Global conservation group WWF on Wednesday backed the oil-rich United Arab Emirates' plan to build the world's first zero-carbon emissions city and a futuristic solar-powered electricity plant.
"It's the only major oil-producing country that has decided to use some of its petrodollars while it still has them to invest in trying to create a future which could be sustainable," WWF International's One Living Planet director Jean-Paul Jeanrenaud told reporters in the UAE capital Abu Dhabi.
One of seven Gulf emirates that makes up the UAE, Abu Dhabi will next month begin construction of Masdar City, which developers say will house 50,000 people in a car-free environment that leaves no carbon footprint.
The city will be run entirely on renewable energy including solar power, exploiting the desert emirate's near constant supply of sunshine.
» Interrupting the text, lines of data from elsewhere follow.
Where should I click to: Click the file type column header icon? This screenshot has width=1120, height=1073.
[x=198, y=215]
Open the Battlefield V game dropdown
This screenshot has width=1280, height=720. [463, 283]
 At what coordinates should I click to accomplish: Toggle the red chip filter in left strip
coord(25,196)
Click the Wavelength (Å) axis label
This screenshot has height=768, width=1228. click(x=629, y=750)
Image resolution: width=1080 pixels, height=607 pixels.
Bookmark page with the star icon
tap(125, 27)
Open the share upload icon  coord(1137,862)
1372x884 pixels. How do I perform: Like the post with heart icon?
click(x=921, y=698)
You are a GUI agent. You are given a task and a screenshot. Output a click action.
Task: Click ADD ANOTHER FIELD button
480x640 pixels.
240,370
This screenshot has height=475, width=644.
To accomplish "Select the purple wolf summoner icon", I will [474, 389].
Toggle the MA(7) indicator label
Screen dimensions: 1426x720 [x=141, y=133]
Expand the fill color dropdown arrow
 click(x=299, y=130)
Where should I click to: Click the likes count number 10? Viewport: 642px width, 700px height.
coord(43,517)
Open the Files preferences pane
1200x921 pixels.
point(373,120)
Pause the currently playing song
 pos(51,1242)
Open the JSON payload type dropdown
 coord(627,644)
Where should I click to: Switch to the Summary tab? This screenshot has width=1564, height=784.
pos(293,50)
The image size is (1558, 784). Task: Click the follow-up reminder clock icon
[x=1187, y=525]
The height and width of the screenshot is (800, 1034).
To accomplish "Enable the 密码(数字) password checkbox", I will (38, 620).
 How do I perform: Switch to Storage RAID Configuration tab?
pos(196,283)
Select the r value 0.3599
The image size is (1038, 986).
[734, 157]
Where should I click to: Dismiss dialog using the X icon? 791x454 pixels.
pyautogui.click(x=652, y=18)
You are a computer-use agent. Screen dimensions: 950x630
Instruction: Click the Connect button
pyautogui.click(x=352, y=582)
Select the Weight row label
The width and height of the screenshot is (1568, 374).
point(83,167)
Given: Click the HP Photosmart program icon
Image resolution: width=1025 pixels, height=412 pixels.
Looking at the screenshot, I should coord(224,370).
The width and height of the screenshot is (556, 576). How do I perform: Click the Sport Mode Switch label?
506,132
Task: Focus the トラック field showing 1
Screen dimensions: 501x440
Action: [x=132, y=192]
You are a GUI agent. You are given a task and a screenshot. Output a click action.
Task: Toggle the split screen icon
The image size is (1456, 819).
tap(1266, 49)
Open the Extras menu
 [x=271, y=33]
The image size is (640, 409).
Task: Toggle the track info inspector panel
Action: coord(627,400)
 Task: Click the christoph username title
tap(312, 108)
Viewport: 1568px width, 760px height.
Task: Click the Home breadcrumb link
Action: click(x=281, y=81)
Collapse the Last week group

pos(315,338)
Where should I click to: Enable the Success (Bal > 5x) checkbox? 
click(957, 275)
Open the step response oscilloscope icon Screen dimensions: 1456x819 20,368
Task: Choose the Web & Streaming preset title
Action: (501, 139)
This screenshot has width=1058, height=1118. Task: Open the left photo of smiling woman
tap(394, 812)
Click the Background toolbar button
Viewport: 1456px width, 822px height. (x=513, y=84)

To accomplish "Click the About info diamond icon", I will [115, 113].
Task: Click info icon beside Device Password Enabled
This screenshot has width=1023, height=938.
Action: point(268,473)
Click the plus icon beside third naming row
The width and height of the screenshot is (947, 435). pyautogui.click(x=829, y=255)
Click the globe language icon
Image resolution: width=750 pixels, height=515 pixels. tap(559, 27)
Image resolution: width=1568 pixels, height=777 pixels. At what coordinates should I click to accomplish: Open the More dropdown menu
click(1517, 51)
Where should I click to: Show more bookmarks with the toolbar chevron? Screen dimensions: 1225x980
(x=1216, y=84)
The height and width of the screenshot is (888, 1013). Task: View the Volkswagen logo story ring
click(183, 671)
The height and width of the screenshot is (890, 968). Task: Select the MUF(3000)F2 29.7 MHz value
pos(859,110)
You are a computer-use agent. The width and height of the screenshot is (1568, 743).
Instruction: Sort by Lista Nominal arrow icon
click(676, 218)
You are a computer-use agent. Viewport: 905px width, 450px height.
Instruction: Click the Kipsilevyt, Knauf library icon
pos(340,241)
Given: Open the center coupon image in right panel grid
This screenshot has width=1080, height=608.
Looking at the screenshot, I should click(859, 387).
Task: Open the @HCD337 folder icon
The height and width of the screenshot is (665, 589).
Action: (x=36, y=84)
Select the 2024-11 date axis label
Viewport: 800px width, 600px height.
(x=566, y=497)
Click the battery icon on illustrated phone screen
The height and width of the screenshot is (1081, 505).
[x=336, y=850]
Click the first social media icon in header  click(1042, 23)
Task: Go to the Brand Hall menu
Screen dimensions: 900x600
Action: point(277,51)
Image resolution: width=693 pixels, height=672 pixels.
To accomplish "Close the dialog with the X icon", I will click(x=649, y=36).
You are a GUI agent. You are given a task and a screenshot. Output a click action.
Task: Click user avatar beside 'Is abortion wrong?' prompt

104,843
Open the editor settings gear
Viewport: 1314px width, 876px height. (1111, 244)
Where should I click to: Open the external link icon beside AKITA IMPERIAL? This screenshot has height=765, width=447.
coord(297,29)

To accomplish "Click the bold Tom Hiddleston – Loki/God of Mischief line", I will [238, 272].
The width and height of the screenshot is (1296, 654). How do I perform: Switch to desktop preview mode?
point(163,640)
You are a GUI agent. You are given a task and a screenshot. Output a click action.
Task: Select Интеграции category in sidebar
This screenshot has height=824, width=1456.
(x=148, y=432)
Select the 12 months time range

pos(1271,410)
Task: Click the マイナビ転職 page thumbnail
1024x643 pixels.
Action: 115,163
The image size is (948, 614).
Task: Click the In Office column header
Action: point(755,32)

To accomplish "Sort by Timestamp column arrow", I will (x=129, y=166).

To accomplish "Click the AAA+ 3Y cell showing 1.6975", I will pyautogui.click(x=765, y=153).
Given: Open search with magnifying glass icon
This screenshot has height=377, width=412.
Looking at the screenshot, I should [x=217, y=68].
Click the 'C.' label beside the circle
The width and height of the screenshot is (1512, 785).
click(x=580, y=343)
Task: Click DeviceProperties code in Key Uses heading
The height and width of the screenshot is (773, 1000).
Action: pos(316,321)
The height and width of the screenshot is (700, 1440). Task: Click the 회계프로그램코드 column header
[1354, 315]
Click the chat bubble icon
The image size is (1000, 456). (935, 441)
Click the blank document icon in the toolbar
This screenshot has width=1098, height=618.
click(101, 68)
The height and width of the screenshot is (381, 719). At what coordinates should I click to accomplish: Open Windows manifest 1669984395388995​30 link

Residents will also be able to move around in automated pods.
The pioneering project, which is part of the wider Masdar Initiative launched by the wealthy Abu Dhabi government in 2006, is being created in collaboration with the WWF. The Crown Prince of Abu Dhabi, Sheikh Mohammad bin Zayed al-Nahayan, pledged 15 billion dollars (10 billion euros) to the Masdar scheme at the opening of the three-day World Future Energy Summit in the capital on Monday.
"If all the forces that are assembled to try to make Masdar a success actually achieve what they're aiming for, then we will no longer have any excuse anywhere in the world not to do the right thing," Jeanrenaud said at a news conference on the summit's sidelines.
Project chief executive Sultan al-Jaber described Masdar - Arabic for "source" - as an entirely new economic sector fully dedicated to alternative energy, which will have a positive impact on the emirate's economy.
Masdar has announced plans to build a 350-million-dollar (240-million-euro) 100-megawatt solar plant, which will later be boosted to 500 megawatts to help ease peak-time pressure on the national grid.
It is also founding a university for future energy studies in collaboration with Massachusetts Institute of Technology. The Abu Dhabi government is "providing a fantastic laboratory for the rest of the world to see what works and what doesn't work," Jeanrenaud said.